Jennifer usa um figurino garboso, seja pelos vestidos refinados, seja pelos acessórios sofisticados (lenço ou chapéu na cabeça, luvas, joias etc.). Isso poderia ser um elemento gráfico para auxiliar o distanciamento entre ela e Anthony, porém o casal encontra dificuldades para a união em outros fatores que não o abismo socioeconômico. Ela está acostumada com reuniões sociais frias, com pessoas se alimentando e conversando (conversas frívolas, é claro) distanciadas umas das outras. Não à toa, seu vestuário é geralmente de cores frias e claras (azul, branco). Esse ambiente não é do agrado de Anthony, que a leva a locais mais calorosos (com pessoas, de diferentes estilos, dançando músicas empolgantes) onde ela se sente tão confortável quanto ele.
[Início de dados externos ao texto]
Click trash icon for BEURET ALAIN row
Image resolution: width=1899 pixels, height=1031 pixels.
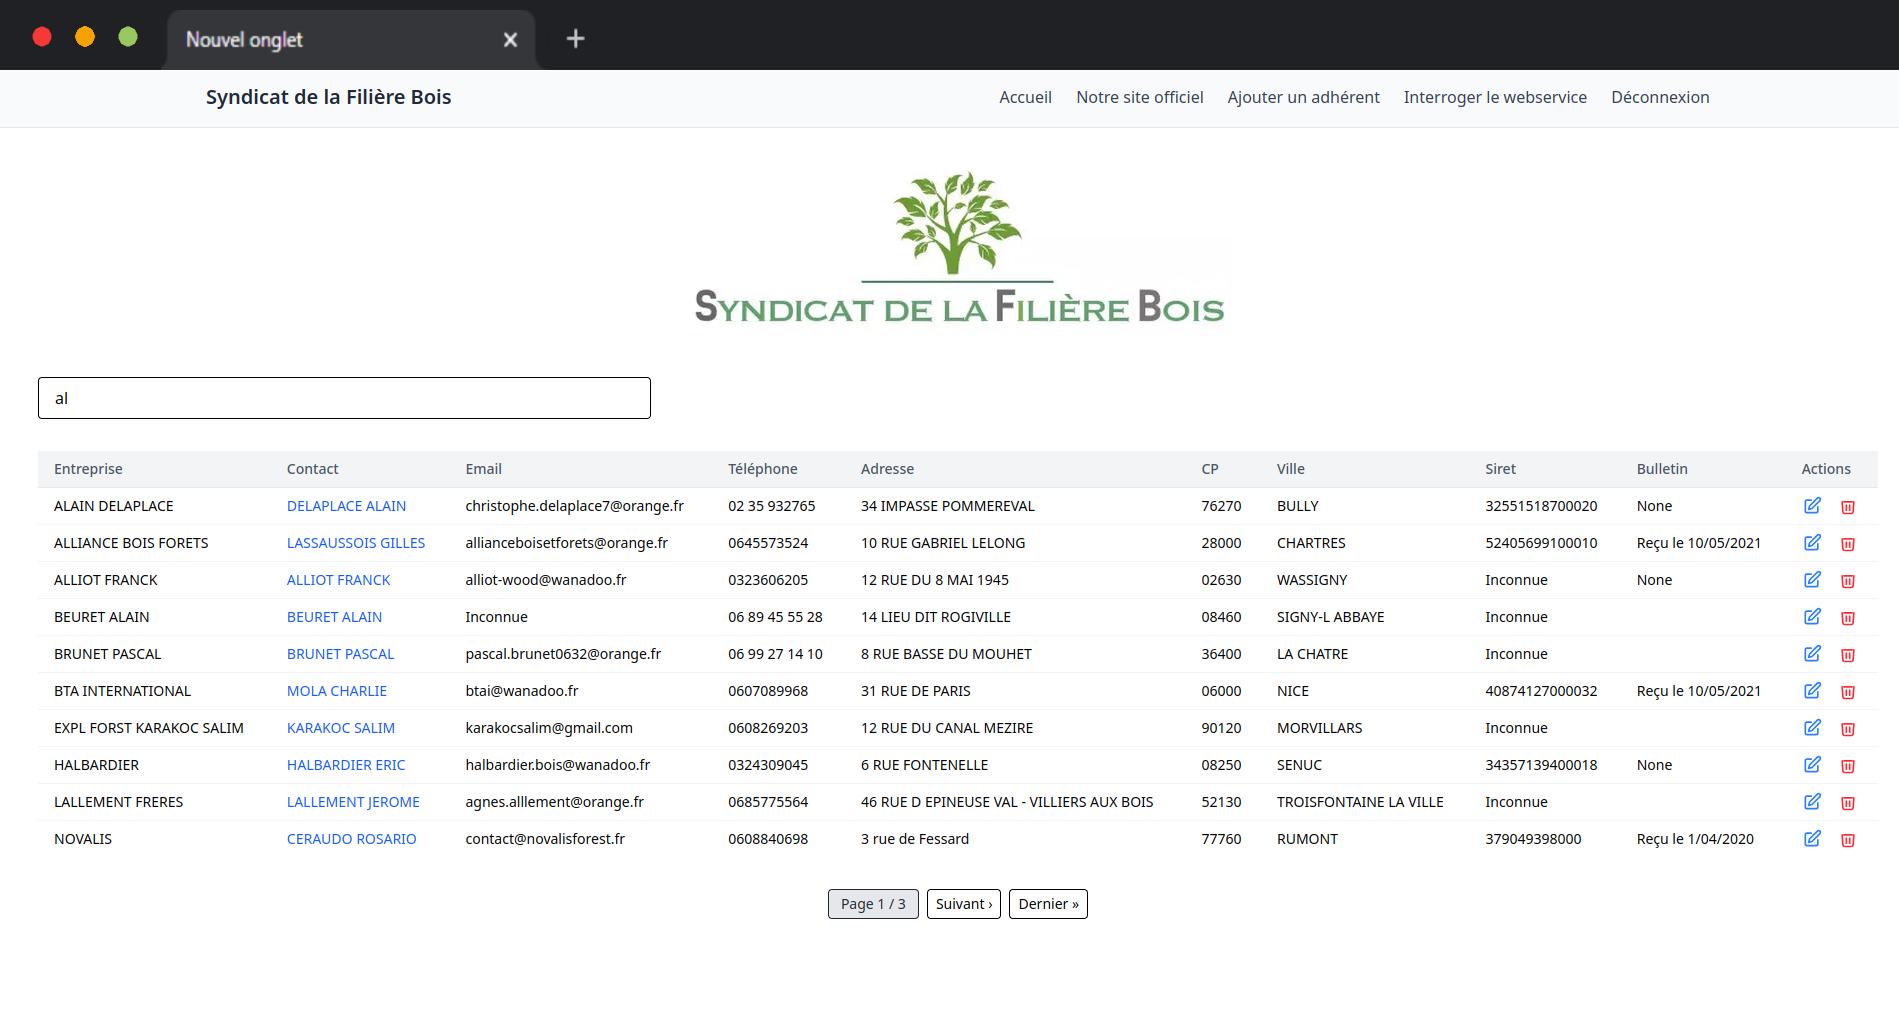[x=1848, y=618]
Quando eles alcançam o ápice da união, Jennifer se veste de roxo, representação simbólica do quão diferente ela é em sua companhia.

A música da época (Irma Thomas, Aretha Franklin etc.) torna a trama de Jennifer mais empolgante, da mesma forma que ocorre com a estrutura do roteiro escrito por Nick Payne e Esta Spalding a partir do livro de Jojo Moyes. A memória fragmentada da protagonista e a investigação de Ellie conseguem prender a atenção do espectador, porém o arco narrativo da jornalista parece poluir o da jovem apaixonada. A sensação é que, apenas com a trama de Jennifer, o texto não seria autossuficiente, criando então uma personagem meramente instrumental e fingindo que ela é um fim em si mesma. Ellie pode ter o propósito de desconstituir o emaranhado do arco narrativo de Jennifer e tem importância maior no terceiro ato, mas se não houvesse tentativas de dar-lhe espaço maior que o necessário o resultado seria muito melhor.

O erro de “A última carta de amor”, portanto, é dar atenção ao que não merecia atenção alguma. Rory poderia não existir, assim como os colegas de trabalho de Ellie. Isso daria mais tempo, inclusive, para desenvolver com mais vagar o romance entre Jennifer e Anthony, o que certamente seria benéfico para estimular o espectador a gostar mais do casal. Na prática, a infelicidade da jovem junto ao desgostoso marido é mola propulsora para a união com o charmoso Anthony tanto quanto o romance nascente entre os dois.